* **Problem statement**: Only the lines from the line with "The height and width of the screenshot is (933, 1192)." through the end of the records belong in your reply, copied exactly, with every picture left out.

* **Source material**:

----

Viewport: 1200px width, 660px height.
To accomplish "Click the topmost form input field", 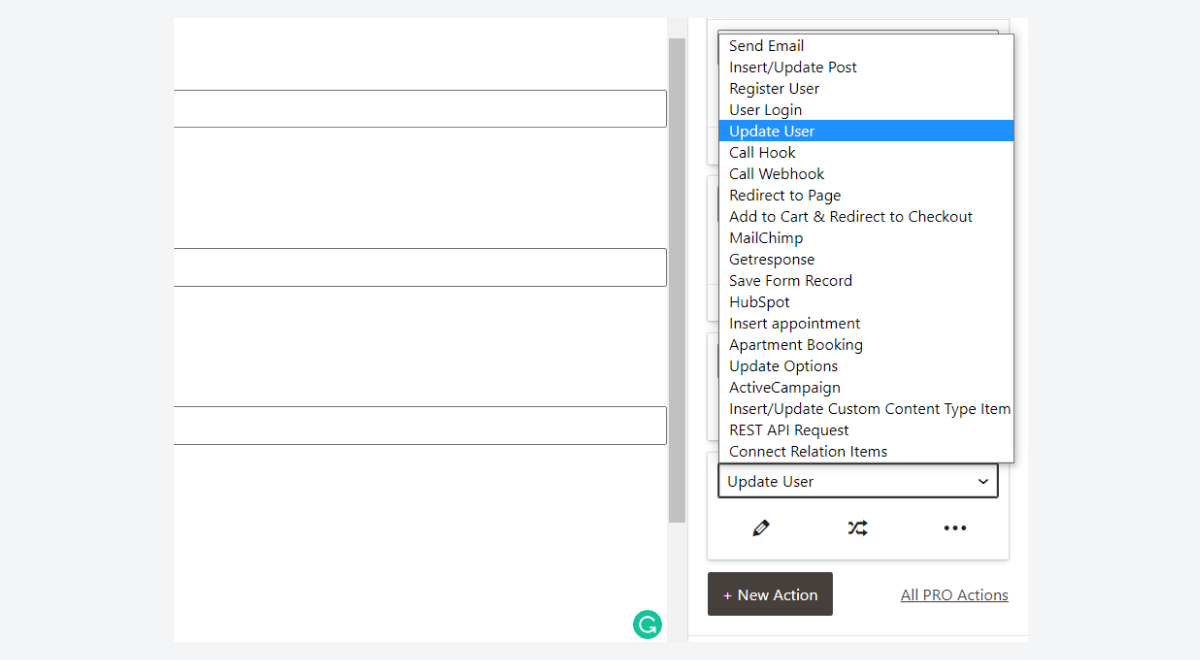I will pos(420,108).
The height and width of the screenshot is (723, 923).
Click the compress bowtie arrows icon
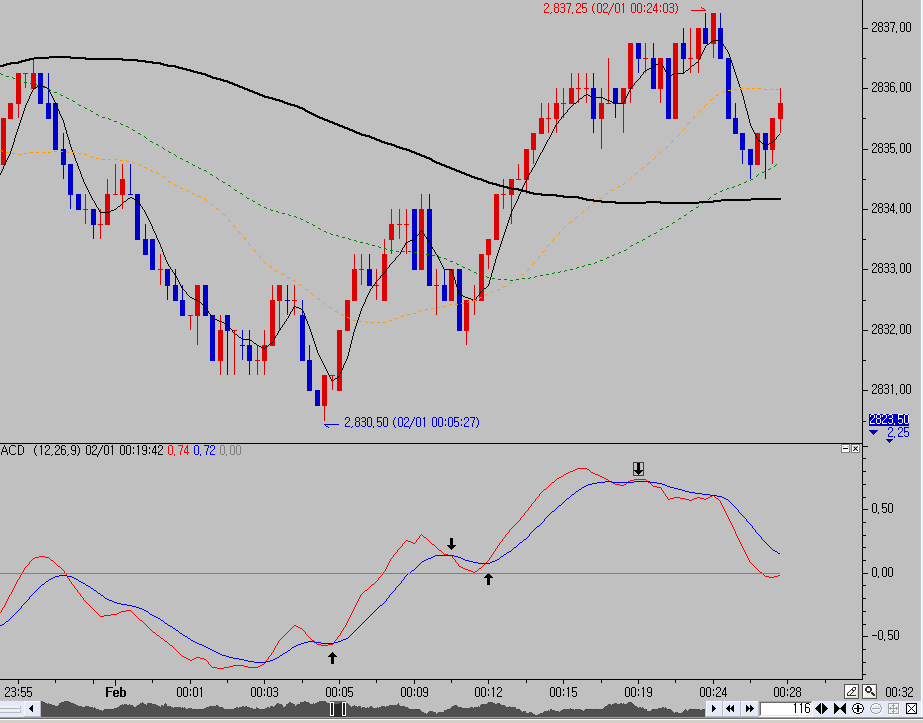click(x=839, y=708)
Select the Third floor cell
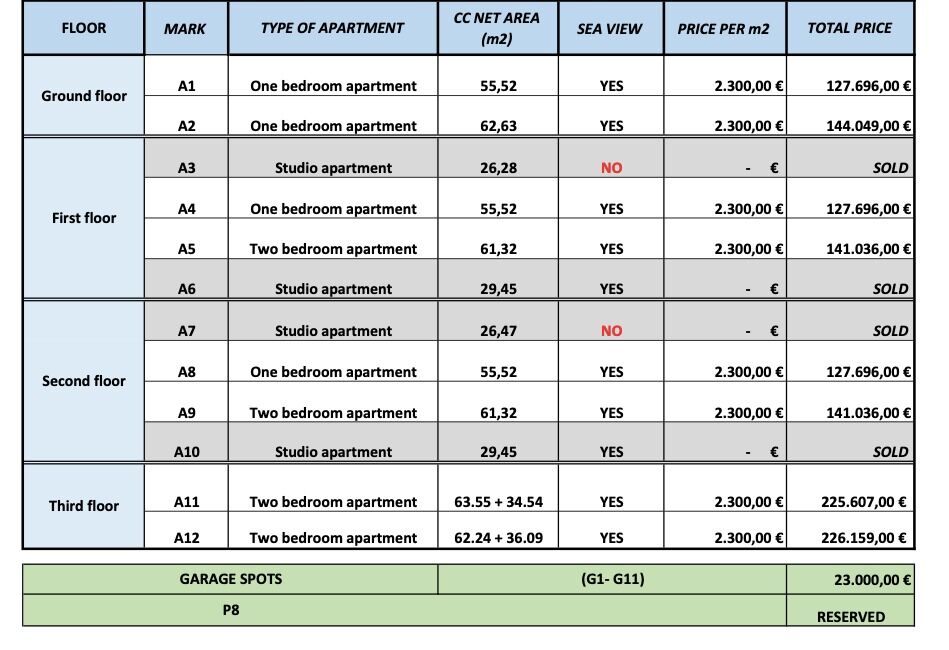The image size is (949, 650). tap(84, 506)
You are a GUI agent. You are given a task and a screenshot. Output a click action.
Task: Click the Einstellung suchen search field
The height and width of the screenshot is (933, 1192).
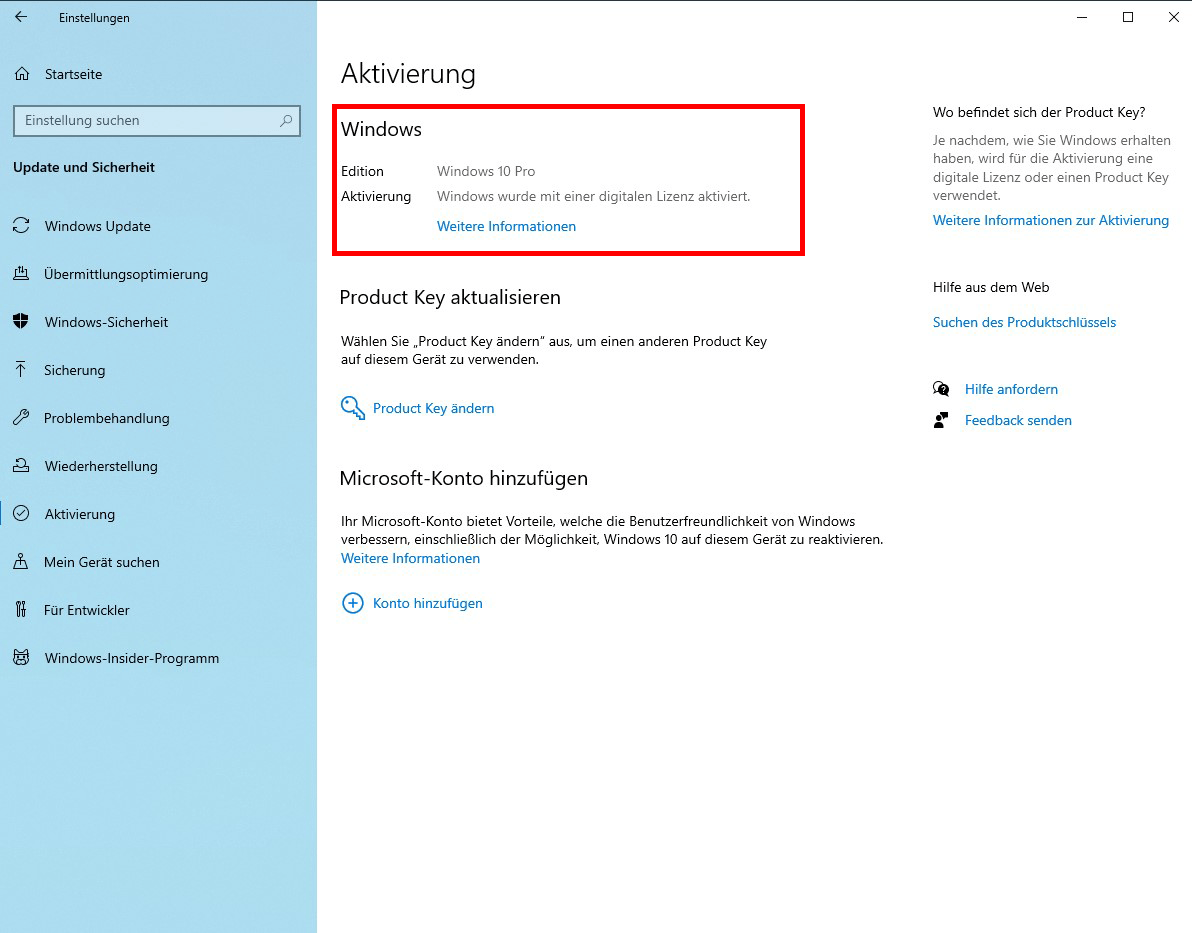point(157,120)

----

* **Written solution**:
The height and width of the screenshot is (933, 1192).
point(157,120)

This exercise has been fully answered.